Beitrag von Marc of Frankfurt »

Bild
Minderjährige will als Prostituierte arbeiten

Die Münchner Staatsanwaltschaft hat Haftbefehl gegen eine Minderjährige erlassen, die mit Hilfe eines gefälschten Ausweises als Prostituierte arbeiten wollte. Die noch nicht ganz volljährige junge Frau war am Montag um 15 Uhr auf die Fachdienststelle des für Rotlichtkriminalität zuständigen Kommissariats 35 gekommen, um sich als Prosituierte anzumelden. Die Anmeldung ist freiwillig, die Frauen bekommen dafür von den Beamten eine sogenannte Sperrbezirksverordnung ausgestellt, mit der sie sich ausweisen können. Die Jugendliche legte eine rumänische ID-Karte vor, die sie als 23-Jährige auswies. Nach einer Prüfung des Landeskriminalamts stellte sich der Ausweis als eine Fälschung heraus. Die Jugendliche gab schließlich zu, sich die Karte beschafft zu haben, um in München als Prostituierte arbeiten zu können.

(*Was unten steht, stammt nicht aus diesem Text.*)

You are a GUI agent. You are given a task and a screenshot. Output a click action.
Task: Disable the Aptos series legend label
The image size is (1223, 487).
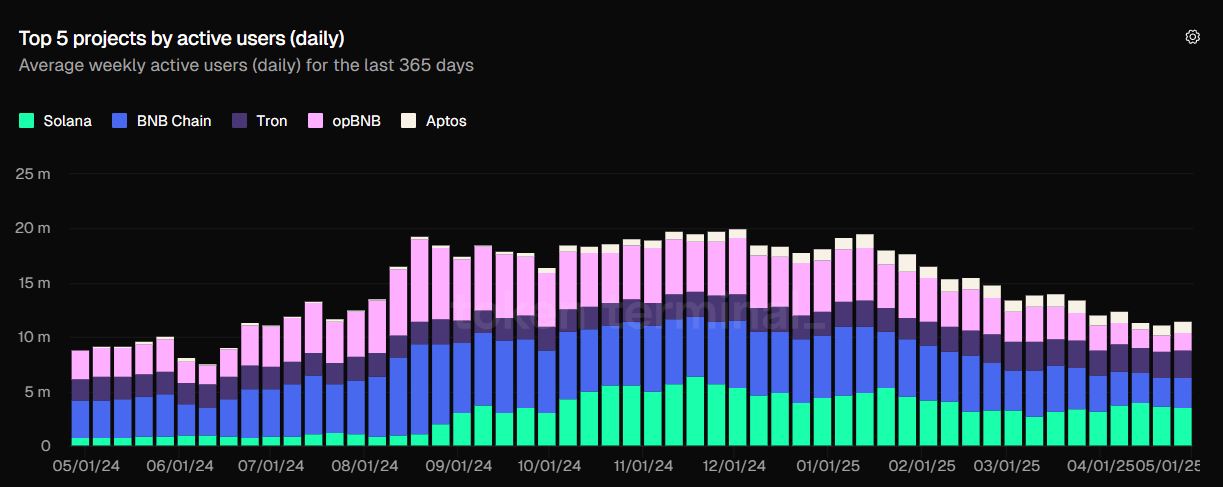[x=446, y=121]
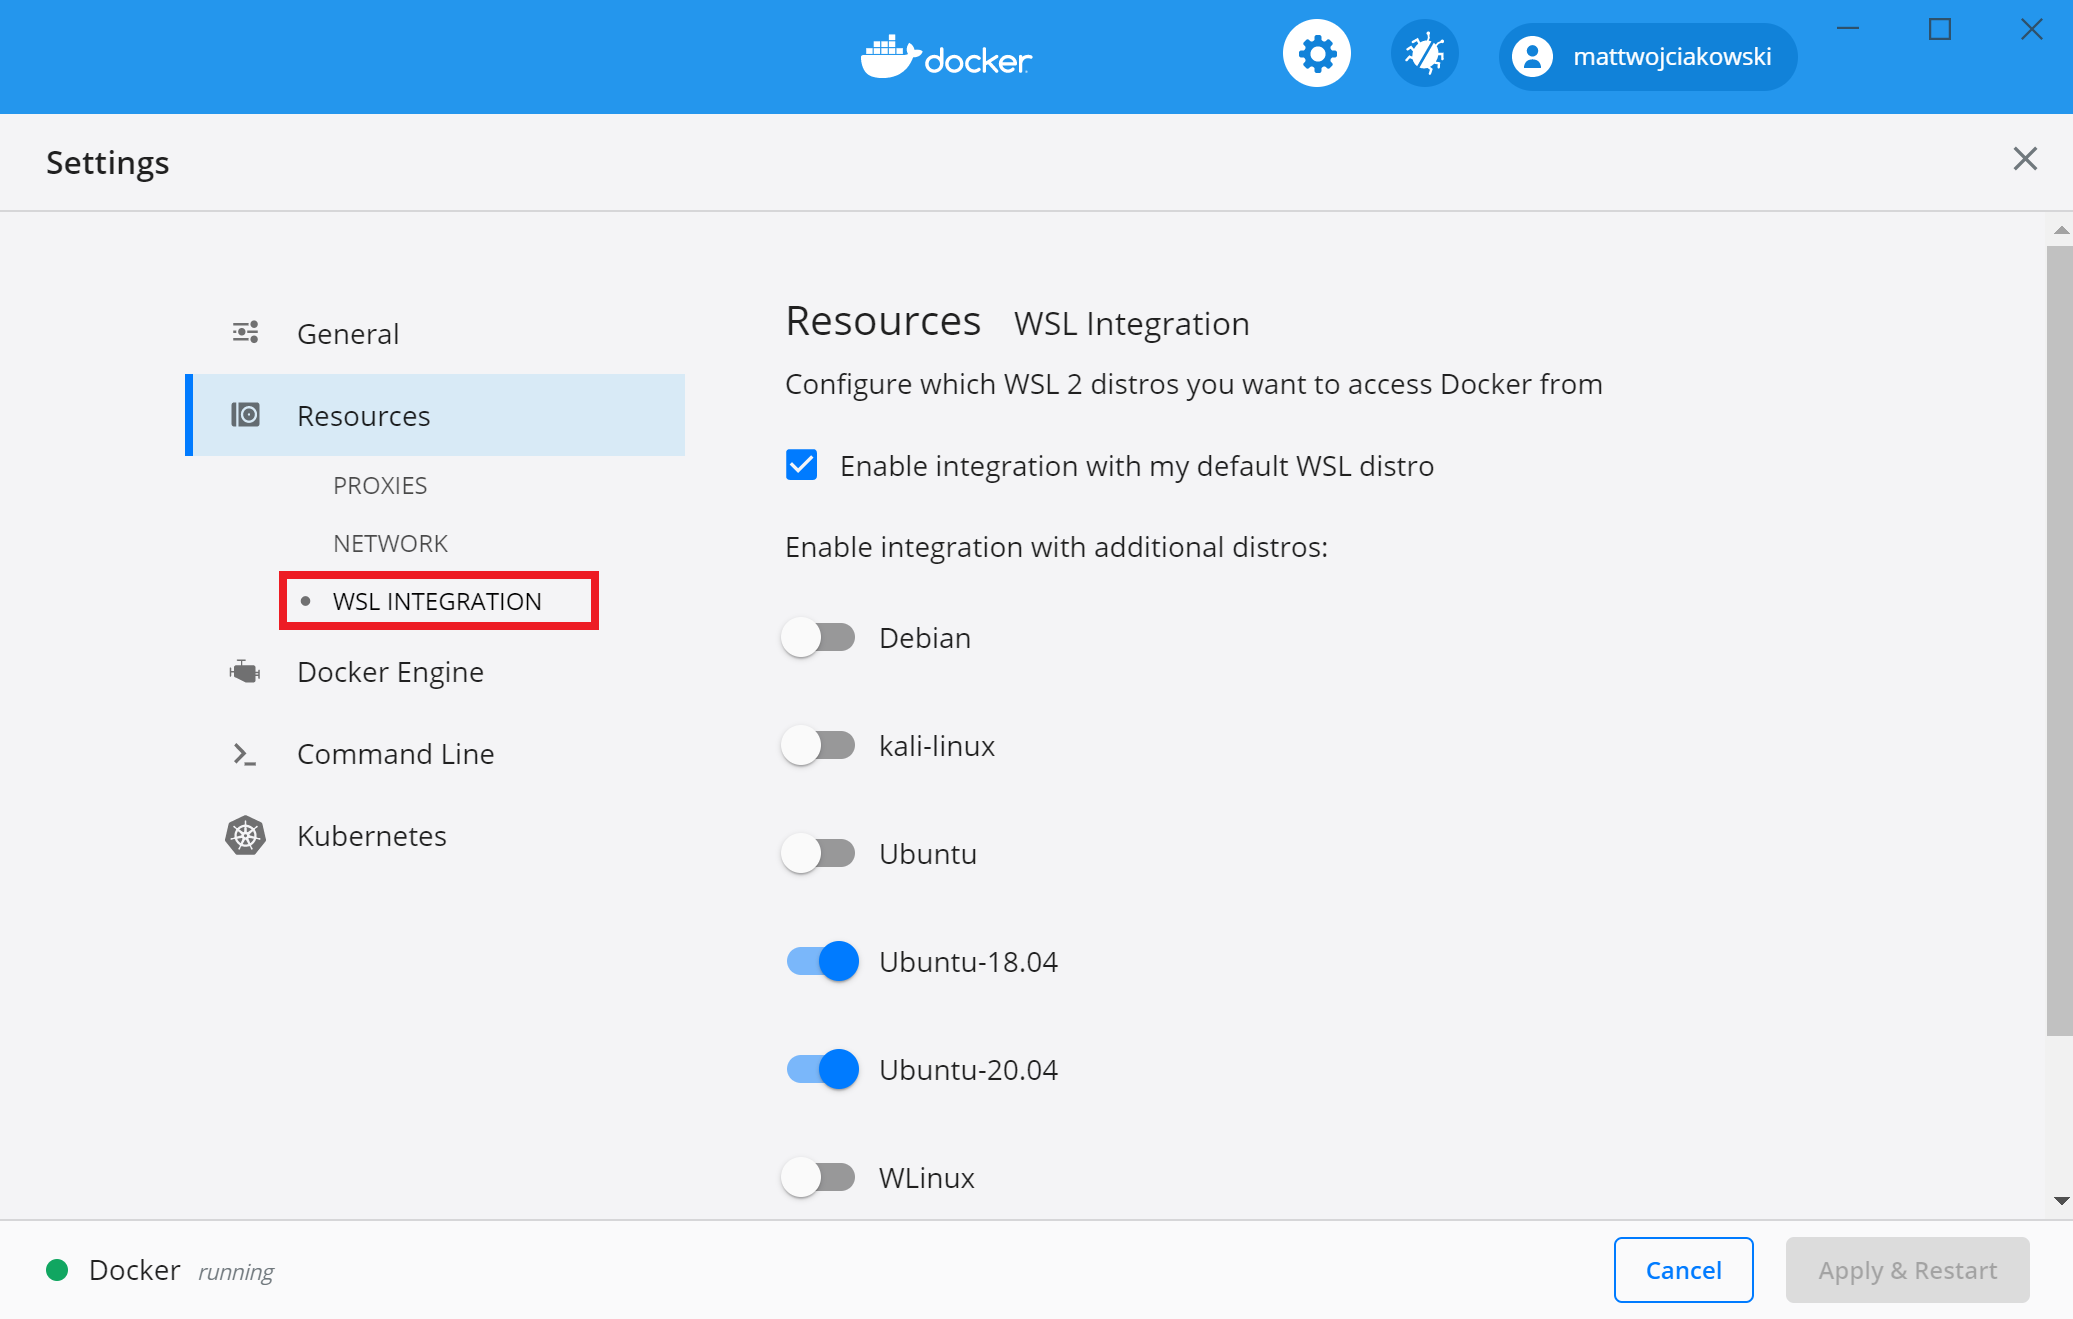Click Apply & Restart button
The image size is (2073, 1319).
click(x=1905, y=1269)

Sie muss sich nun wegen Urkundenfälschung verantworten, die Polizei hat außerdem Ermittlungen wegen Menschenhandels eingeleitet.

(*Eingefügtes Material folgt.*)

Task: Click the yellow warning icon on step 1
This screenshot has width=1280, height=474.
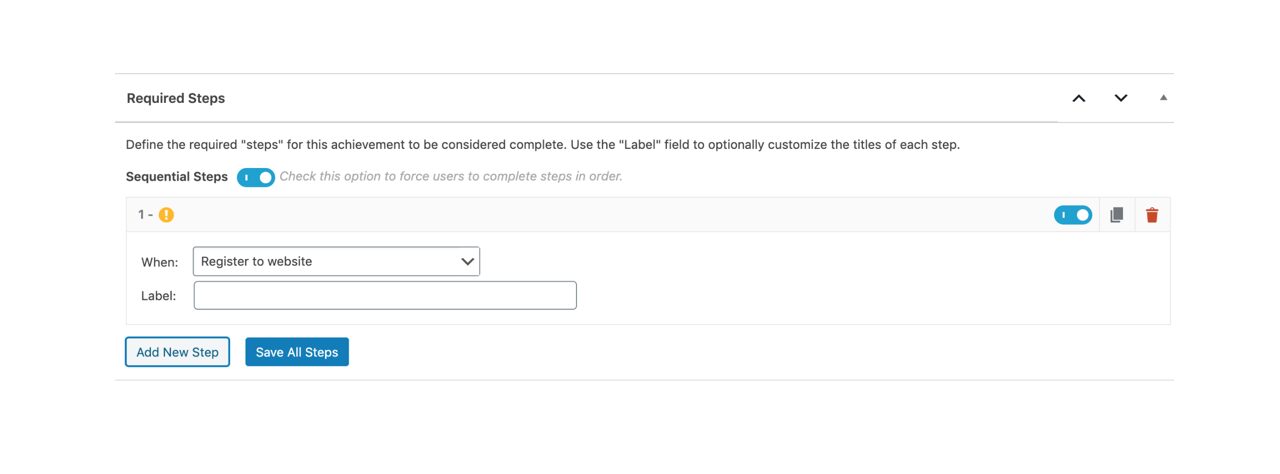Action: [x=166, y=215]
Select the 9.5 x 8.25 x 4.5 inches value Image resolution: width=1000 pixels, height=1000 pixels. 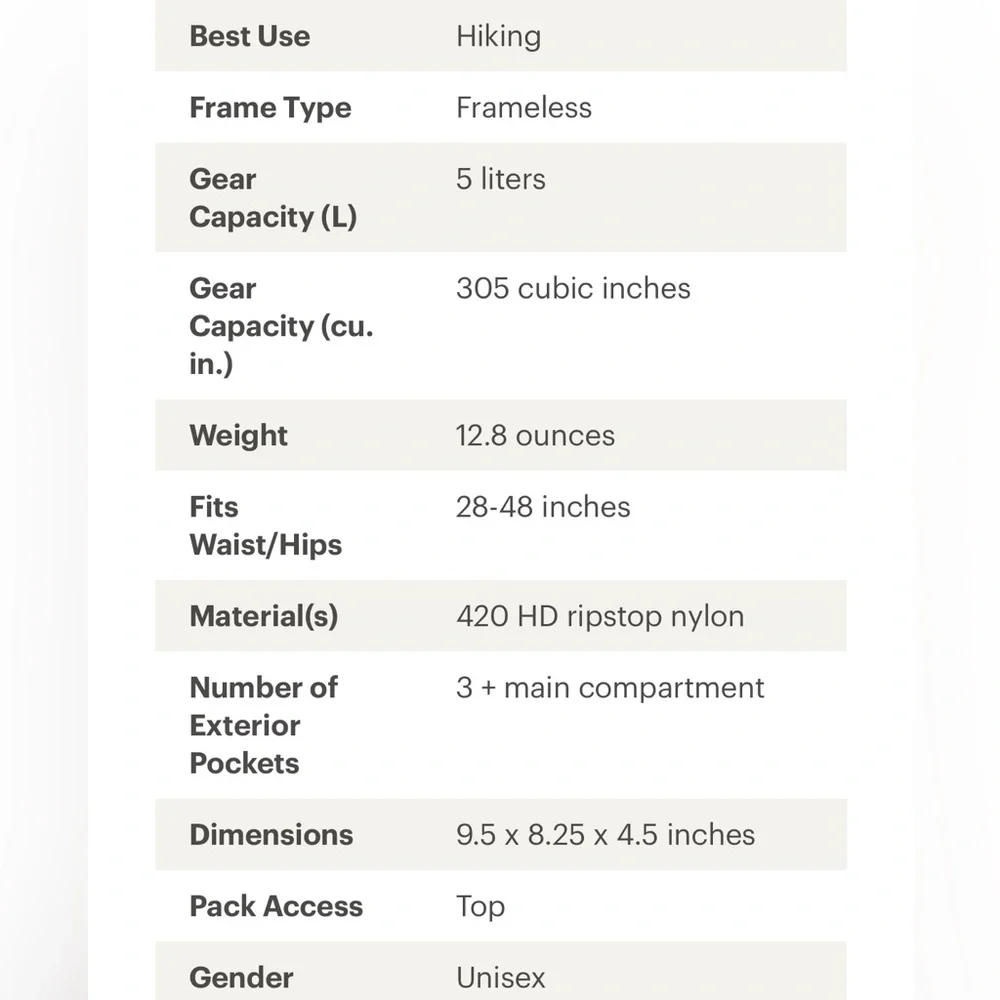click(605, 835)
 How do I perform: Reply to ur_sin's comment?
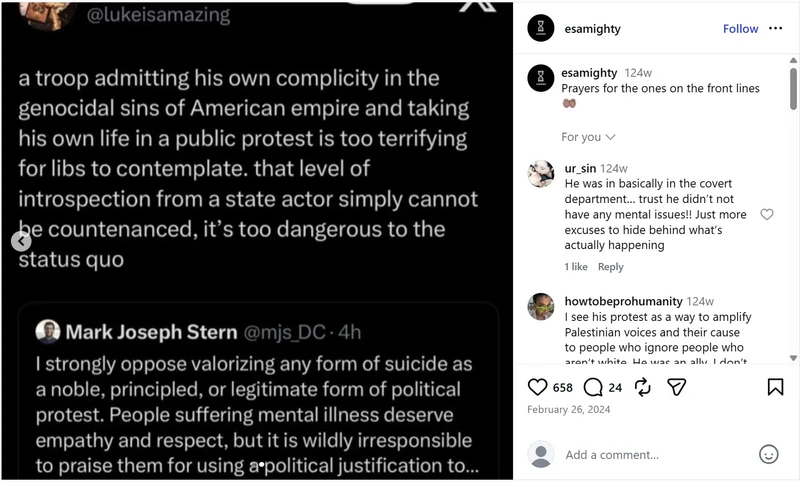[611, 267]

http://www.sueddeutsche.de/l5U38E/34796 ... eiten.html


Dass man dies in der Zeitung liest ist wirklich eine Seltenheit.

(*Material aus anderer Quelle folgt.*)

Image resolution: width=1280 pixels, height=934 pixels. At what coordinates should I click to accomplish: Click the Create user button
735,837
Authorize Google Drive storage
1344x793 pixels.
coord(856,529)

Bisher werden Sexworker von Öffentlichkeit und Medien stets als Opfer erklärt nach der Formel: Frau = Opfer, Mann = Täter.

Hier ein ähnlicher Fall, der sogar für eine Razzia in den Medien als Rechtfertigung galt (siehe die mit dem Smiley-Stift markierte Stelle):
www.sexworker.at/phpBB2/viewtopic.php?p=61688#61688



P.S. ein Bordellbetreiber/Zimmervermieter, der den gefälschten Pass nicht erkannt hätte, so wie die Sittenpolizei in München in Verbindung mit den Spezialisten vom Landeskriminalamt Bayern, wäre höchstwahrscheinlich wegen Menschenhandel verurteilt worden. Und gäbe es ein Lizensierungssystem für Bordelle mit Überprüfung des Führunszeugnis und Vorstrafenregister der Betreiber, wie in Wien und in Deutschland derzeit in Planung, hätte solch ein Vermieter wohl keine Chance mehr eine Lizenz zum Betrieb von Sexarbeitsplätzen zu erhalten...

Das sind die bisher versteckten, nichtdiskutierten Aspekte der geplanten Gesetze zur Prostitutionskontrolle.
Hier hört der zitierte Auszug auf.